Exercise directions
Read through the lines below for the string "Bundles" and copy each one that has it.

Information
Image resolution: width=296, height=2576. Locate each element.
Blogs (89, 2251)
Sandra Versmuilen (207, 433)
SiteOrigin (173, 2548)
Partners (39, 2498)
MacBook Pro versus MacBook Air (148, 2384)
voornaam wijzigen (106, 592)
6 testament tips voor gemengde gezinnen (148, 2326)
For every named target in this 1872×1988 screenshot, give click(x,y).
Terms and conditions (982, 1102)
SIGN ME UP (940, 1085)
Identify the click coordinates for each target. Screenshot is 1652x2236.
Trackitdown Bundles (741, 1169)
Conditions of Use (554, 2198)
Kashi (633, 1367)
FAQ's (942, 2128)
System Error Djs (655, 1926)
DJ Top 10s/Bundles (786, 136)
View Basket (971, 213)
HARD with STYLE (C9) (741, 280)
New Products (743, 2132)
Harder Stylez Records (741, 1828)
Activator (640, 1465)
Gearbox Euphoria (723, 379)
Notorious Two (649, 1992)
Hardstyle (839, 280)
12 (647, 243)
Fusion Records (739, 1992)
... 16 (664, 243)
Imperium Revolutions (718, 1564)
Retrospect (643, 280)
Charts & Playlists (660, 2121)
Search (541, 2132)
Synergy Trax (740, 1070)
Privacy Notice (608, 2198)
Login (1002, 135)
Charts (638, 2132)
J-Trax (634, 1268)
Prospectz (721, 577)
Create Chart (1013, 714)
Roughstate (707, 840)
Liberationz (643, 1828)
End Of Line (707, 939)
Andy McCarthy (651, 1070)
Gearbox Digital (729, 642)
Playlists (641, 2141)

Task answer
Trackitdown Bundles (741, 1169)
DJ Top 10s/Bundles (786, 136)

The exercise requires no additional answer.